A tropical depression in the Atlantic Ocean has a 60% chance of forming within 48 hours, the National Hurricane Center said Monday morning.
As of 7 a.m. Monday, the disturbance – a tropical wave and a wide area of low pressure – was about 600 miles southwest of the Cabo Verde Islands, forecasters said. It is “very poorly organized,” forecasters said, moving west at 10 to 15 mph across the tropical Atlantic Ocean.
A tropical depression could occur the next day or two from this disturbance, proponents said.
Conditions are expected to be less conducive to development by the end of the week as it approaches the Leeward Islands, the National Weather Service in Slidell said.
It’s too early to say if this system will have any impact on Louisiana, forecasters said, but they encourage residents to consider hurricane plans when the peak of the hurricane season arrives.
The area shaded in orange on the graphic tones where a storm could develop.

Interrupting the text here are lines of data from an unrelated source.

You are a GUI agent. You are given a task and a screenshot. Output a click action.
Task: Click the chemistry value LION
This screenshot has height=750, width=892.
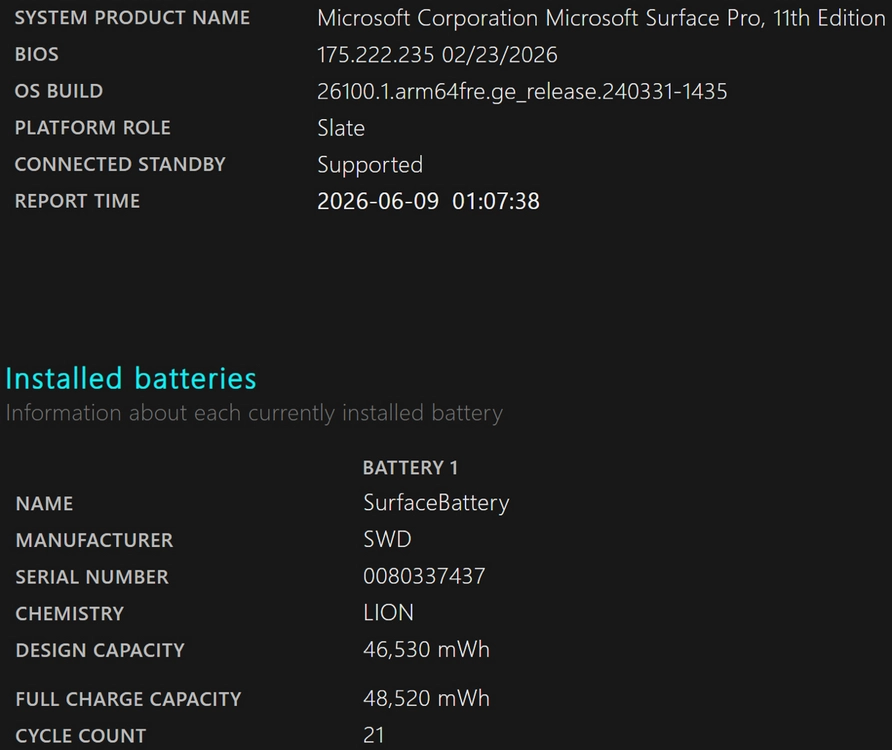388,613
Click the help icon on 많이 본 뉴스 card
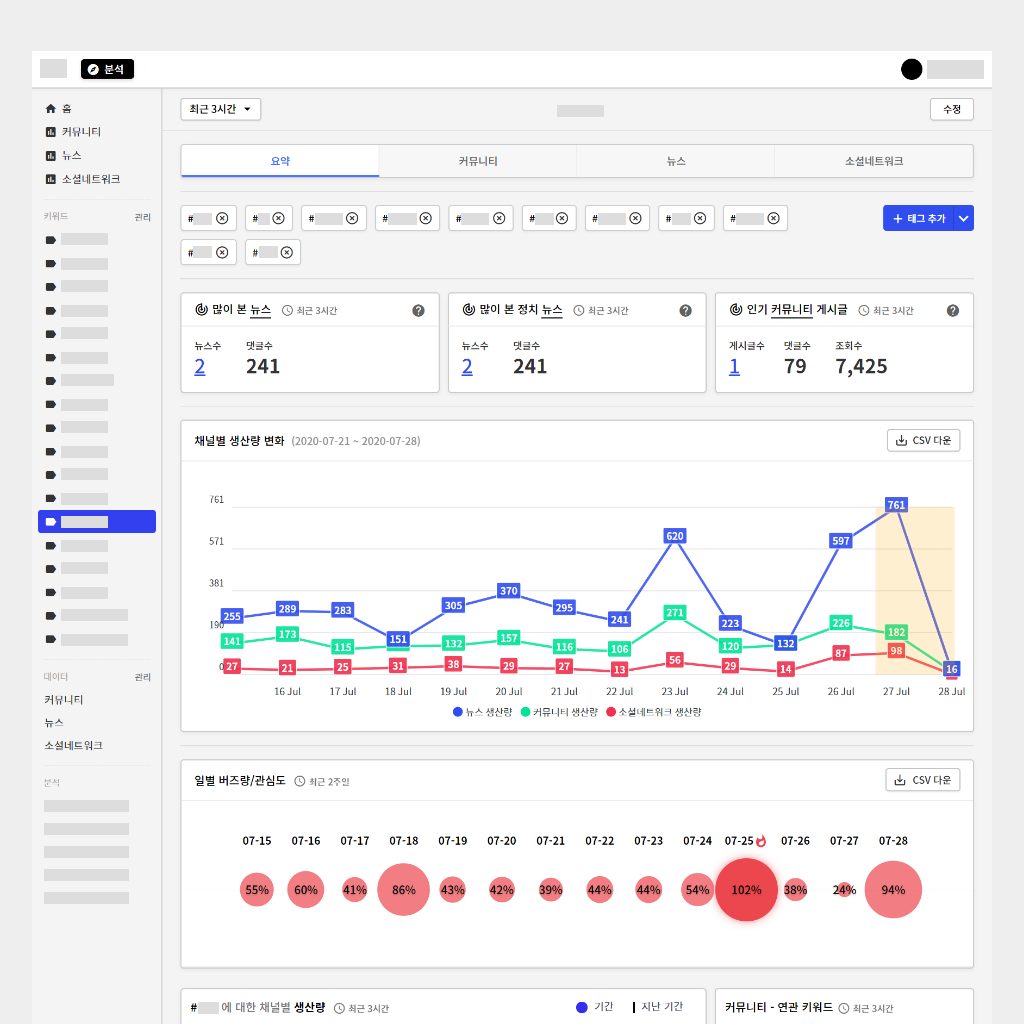This screenshot has height=1024, width=1024. point(418,311)
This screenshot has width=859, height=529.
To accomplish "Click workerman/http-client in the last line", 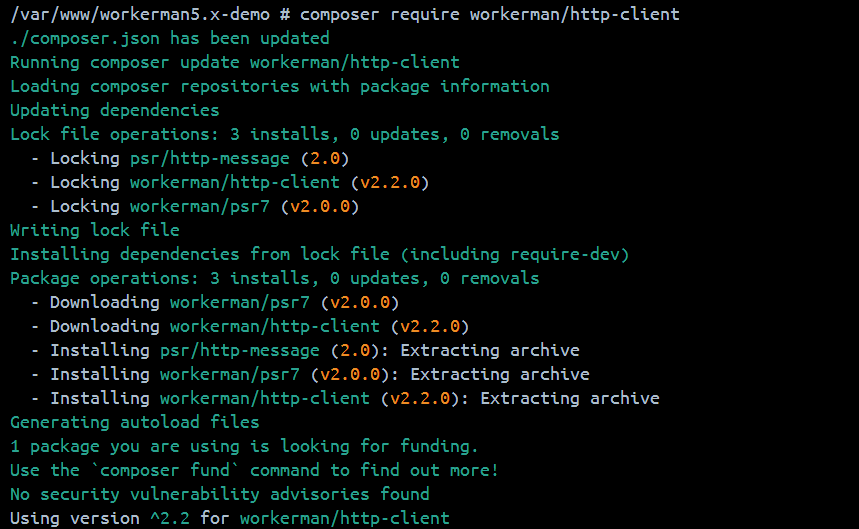I will [x=344, y=518].
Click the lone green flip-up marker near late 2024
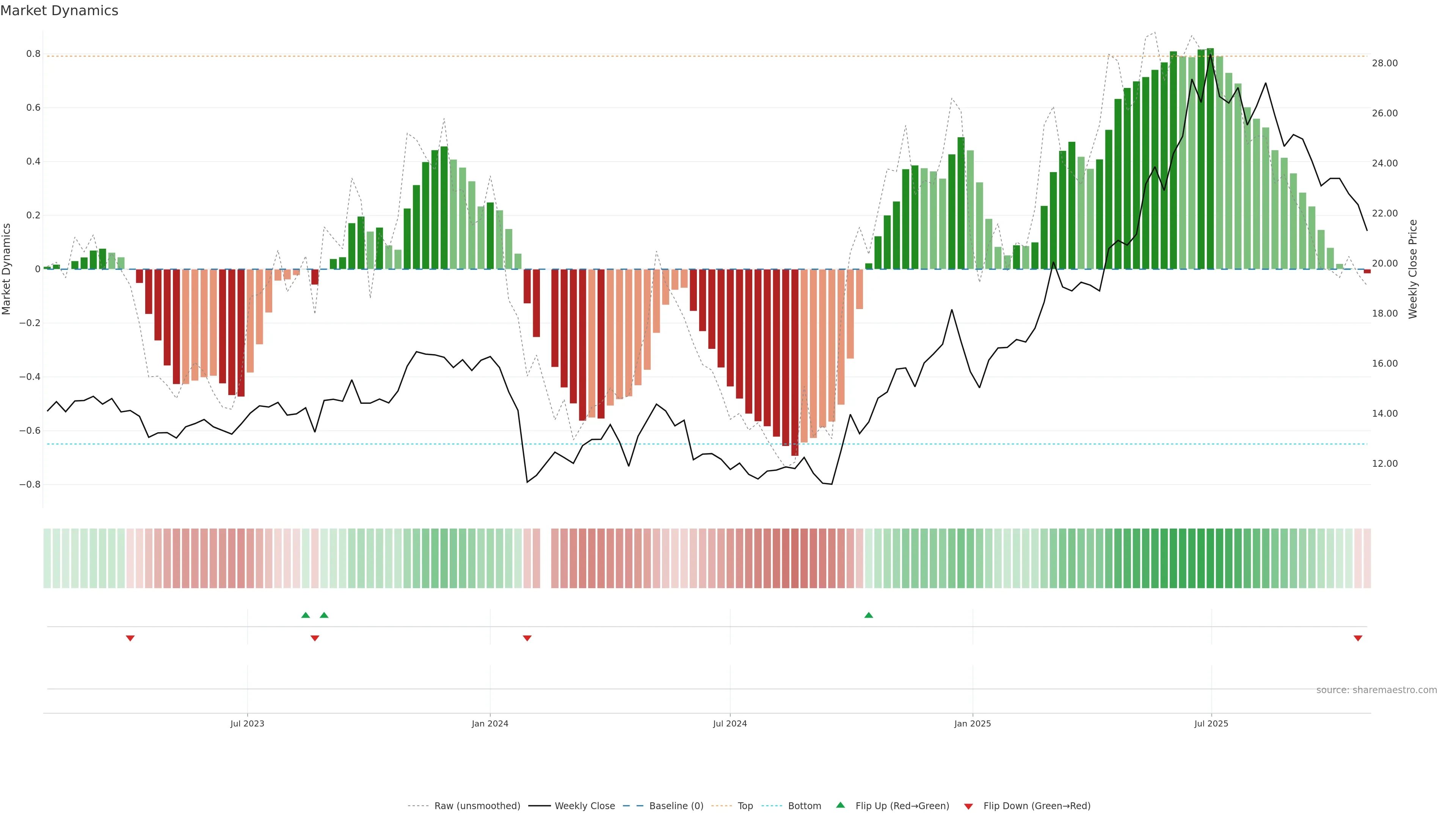The height and width of the screenshot is (819, 1456). click(x=869, y=615)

It indicates no trace, which is generally released by the National Hurricane Center once a disturbance has become a tropical depression or is about to be a depression.
If this system intensifies into a tropical storm, it would probably be called Josephine.
No other storms are expected in the Gulf of Mexico, the Caribbean Sea or the Atlantic Ocean in the next 48 hours.
See the full view of the National Hurricane Center.
Carlie Kollath Wells is a morning reporter for NOLA.com and The Times-Picayune | The New Orleans attorney.